We were familiar with them, while the Germans were strangers to them. The Germans' vehicles and tanks got stuck in the snow and the mud, and the partisans extricated them and used them against the enemy.

One day, a Russian prisoner escaped from captivity and brought with him soap, on which was written “RJF” – pure Jewish oil. He told of the wholesale slaughter the Germans had carried out against Poland's Jews. The news was hair-raising and heart-stopping, but on the other hand, news came that the German front had been broken through. The Germans were in retreat. A gleam of hope was kindled in our hearts.

One day, we heard artillery fire. All night, the ground shook beneath us from the heavy shelling. In the morning, we saw tanks. We were already considering escape, but suddenly a tank stopped and an armored forces soldier called to us from the turret, in Russian, “Girls, where are you from?”

It was 24 July 1944. A stirring meeting on the banks of the Niemen River.

The Red Army liberated us. Each of us received a certificate marking our service as partisans. The fighting still continued, but now it was organized fighting, in which only the men in our units participated. Most of them fell during battles on the front. We, the women, were told to return home. Home? Where? I did not have a home to return to; moreover, I already knew that my whole family had been murdered. So I went back to Dereczyn. I was less than sixteen years old. A field hospital had been set up there. We tended the wounded and asked each of them if he knew someone from our families. Soon enough, we despaired of finding relatives and decided to go to Baranowicz, a large district city. We worked at the local Communist party center. Conditions there were good, because we had living quarters and there was a restaurant for party activists.

During my entire stay with the partisans in the forest, deep in my heart, I hoped that, despite everything, someone in my family had remained alive.

This hope strengthened me and enabled me to go on, until the Liberation. By the time of the Liberation by the Red Army, and especially when I got to Dereczyn, I was completely convinced that I was alone. My whole world collapsed and I wondered if there was any reason to carry on. On second thought, however, when I became myself again, my decision was firm – to continue, no matter what, in order to assure the continuous existence of my family.

On the 9th of May 1945, a celebration of the victory over Nazi Germany, defeated in the war, was held. The Russians celebrated and we cried. The Russians arranged the return of Polish civilian refugees to Poland. Simultaneously, emigration to Israel began to be organized. Sara Nishmit, whom I met during my “partisan period”, was a Zionist and I was greatly influenced by her. I went to my employer and told him that I was leaving. “It is not worth it for you to leave a comfortable place like yours,” said this good man. But I was bound and determined not to remain on Polish soil anymore. With one of my friends, Szyfra, and her parents, I went to Lodz, where the emissaries from Israel worked on organizing groups for emigration.
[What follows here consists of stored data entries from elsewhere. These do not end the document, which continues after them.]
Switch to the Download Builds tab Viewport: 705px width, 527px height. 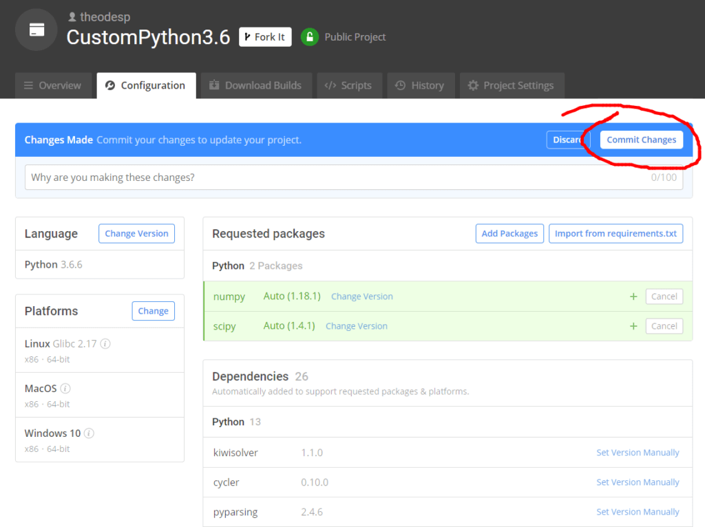coord(255,85)
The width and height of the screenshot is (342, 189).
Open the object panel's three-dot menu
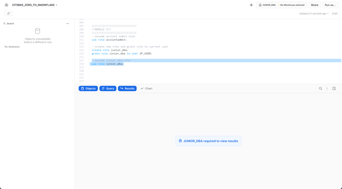point(68,24)
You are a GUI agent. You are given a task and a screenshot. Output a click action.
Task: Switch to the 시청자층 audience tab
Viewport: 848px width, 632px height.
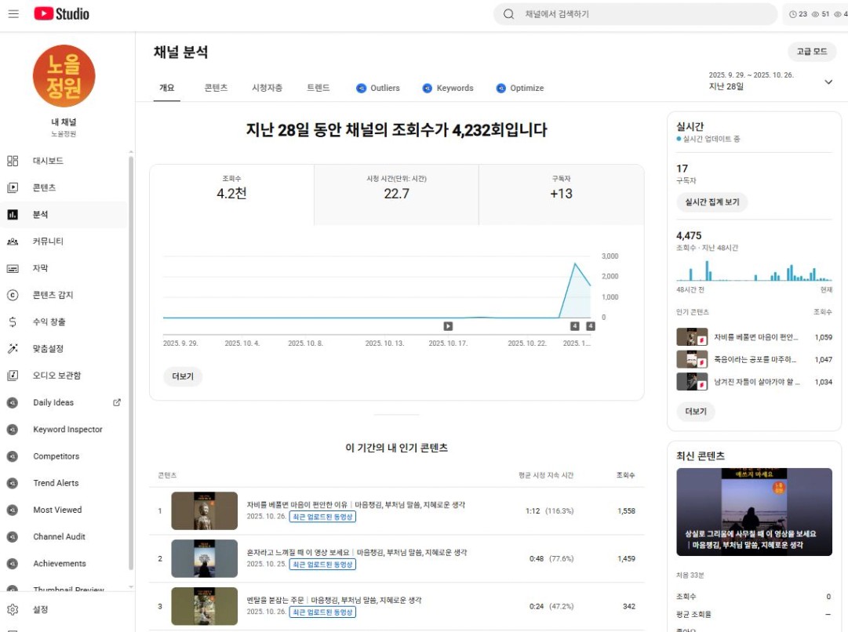click(267, 88)
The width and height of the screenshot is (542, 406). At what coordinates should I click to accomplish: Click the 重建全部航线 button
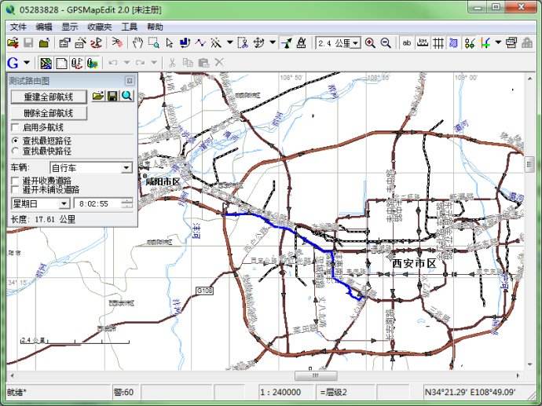(49, 97)
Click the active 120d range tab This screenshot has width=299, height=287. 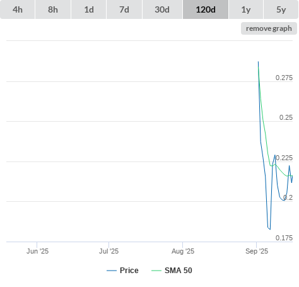206,9
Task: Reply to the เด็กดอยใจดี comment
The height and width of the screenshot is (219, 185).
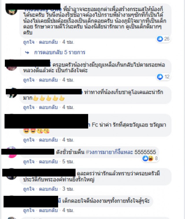Action: coord(48,210)
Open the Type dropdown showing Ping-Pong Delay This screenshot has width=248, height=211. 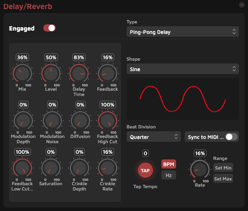(x=183, y=32)
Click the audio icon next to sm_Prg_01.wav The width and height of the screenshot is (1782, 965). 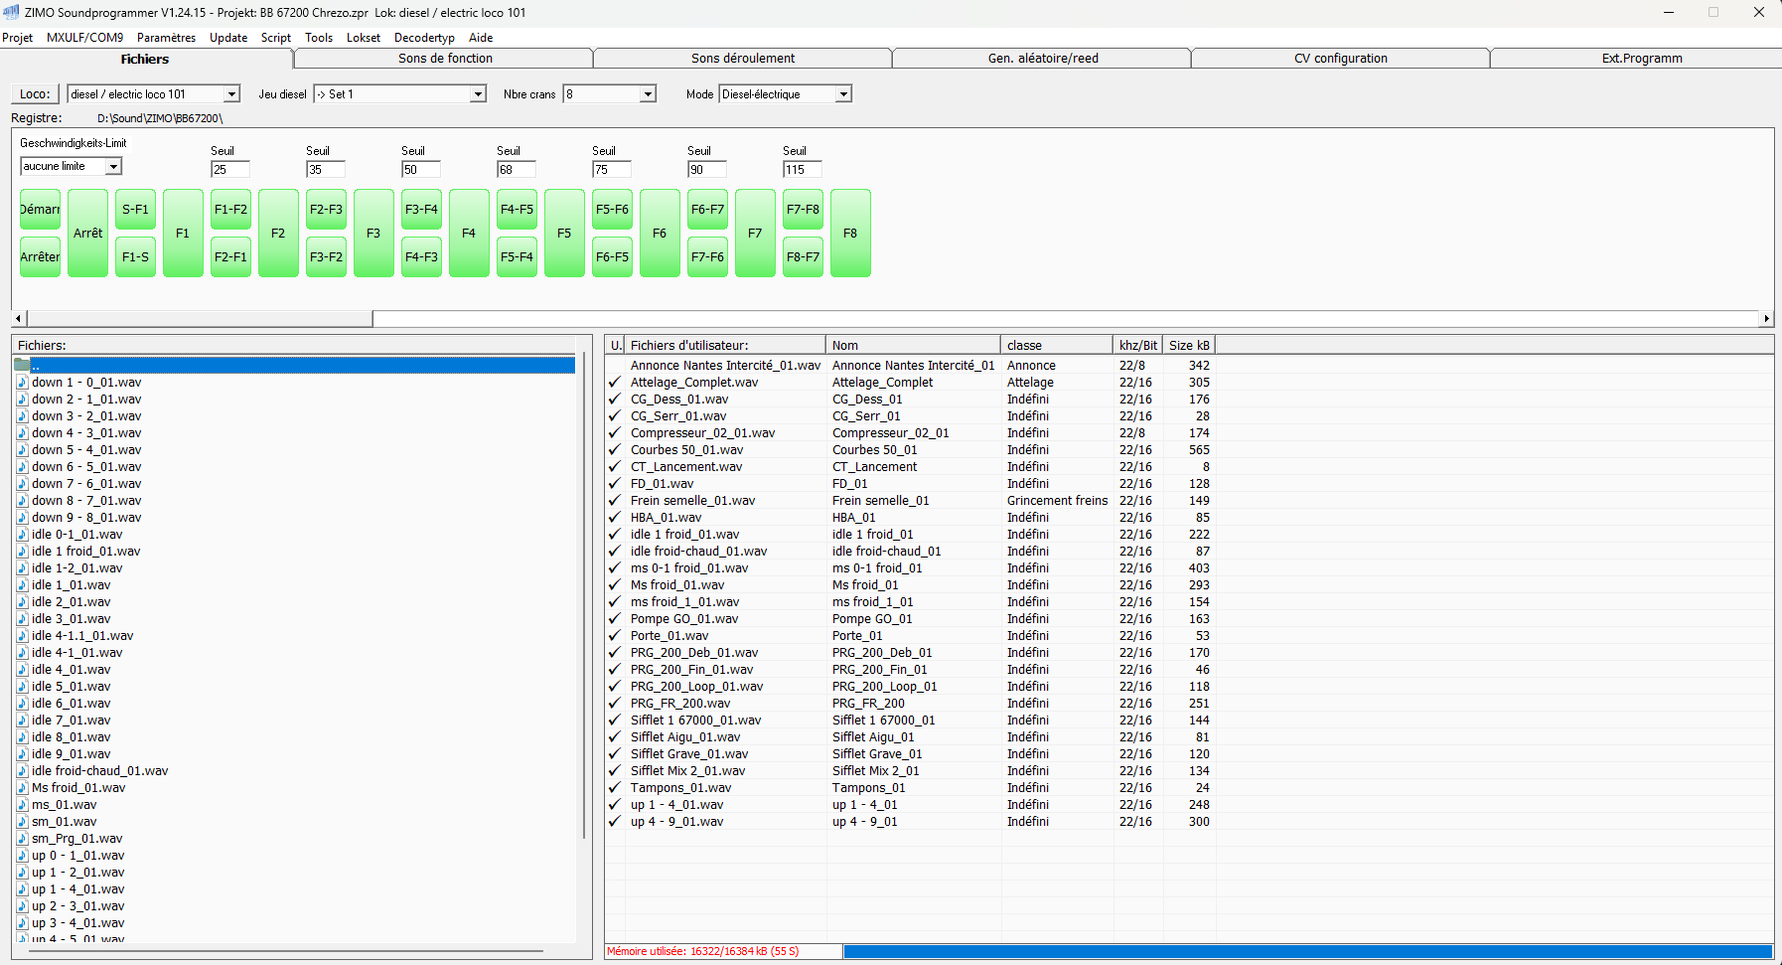pyautogui.click(x=22, y=839)
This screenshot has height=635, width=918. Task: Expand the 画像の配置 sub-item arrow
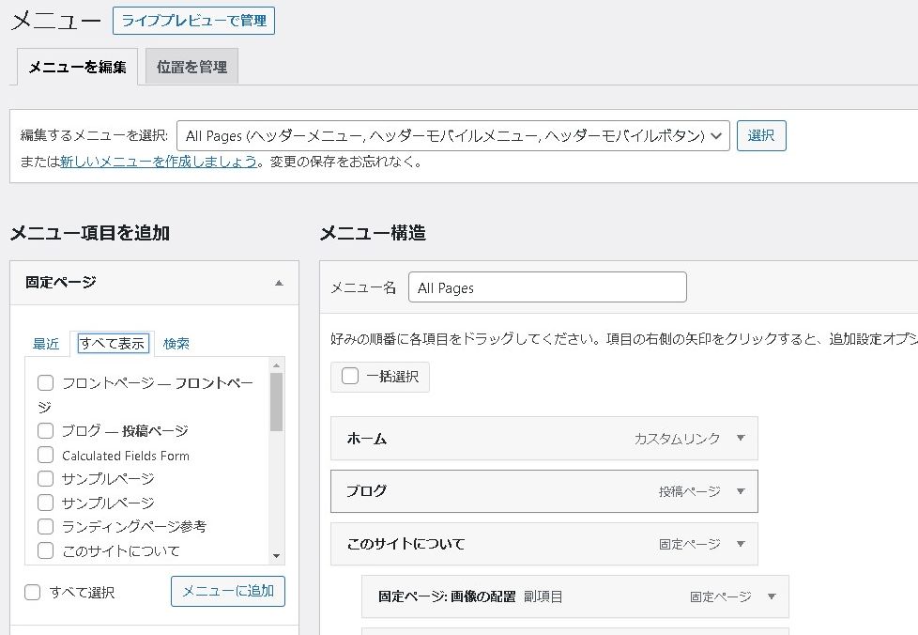[x=771, y=596]
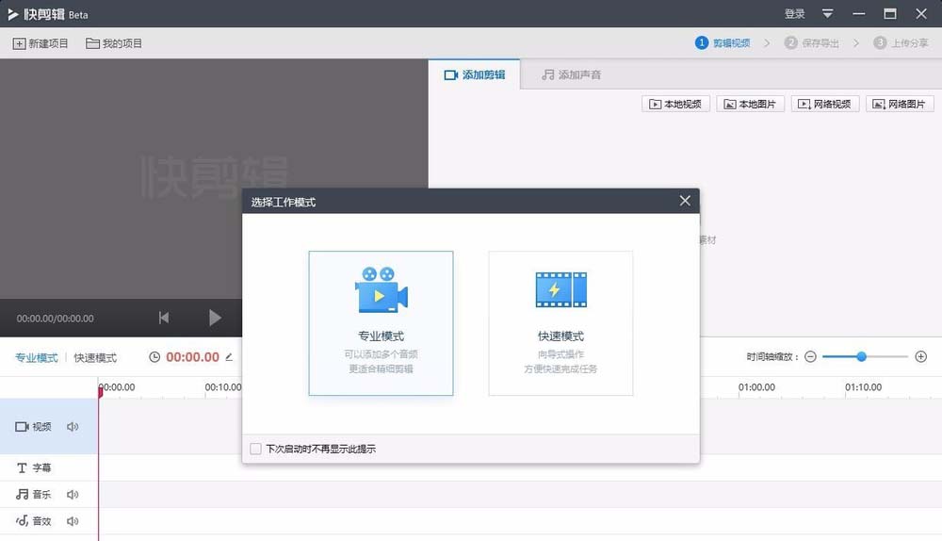Close the 选择工作模式 dialog
Viewport: 942px width, 541px height.
[x=685, y=201]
We met a friend who told us that one of the partisans, Leja Ablewicz, was a leader in Kibbutz Dror. We went to her, and she invited us to an Oneg Shabbat [“joy of the Sabbath”; a celebratory gathering on the Sabbath, often with food, singing, study, discussion, and socializing]. We dressed up in our finest clothes, went to the meeting place and saw young women and men singing, dancing and greeting each other with “See you again in our land”. Before we parted, I said to Leah, “I do not want to join a kibbutz, but I will join you when you leave.”

We left with the Aliyah B – the illegal one – first for Germany, where we stayed for a few months in the kibbutz camp. From there, we traveled to Prague and from there to Italy, walking eight kilometers in the Alps. On this trip, I met Szaul Michelson, my future husband, who was a native of Sviencian and had also been in a partisan unit near Vilna. We met in Germany. He had also joined a kibbutz just to emigrate to Israel.

We arrived in Milan and rubbed our eyes: in shop windows, we saw food in abundance, fine clothing, jewelry. Suddenly, in the city center, my friend, Sara Agolnik from Dereczyn, came walking toward me! This was the second time that fate brought us together, as if by a miracle.

From Milan, we were referred to aliyah emissaries in Rome, where we lived in Castel Gandolfo while waiting for the ship that would take us to Israel.

We lived in Rome for seven months. We went to the movies and to the circus. Bakenstejn, a relative of Szaul Michelson, worked at the Joint in Rome and invited us on a three-day tour of the city. He offered Szaul work, but the answer was an absolute “No!”. We were bound for Israel. Work in Rome might tie us to Italy. Szaul was not ready to stay in the Diaspora even one extra day.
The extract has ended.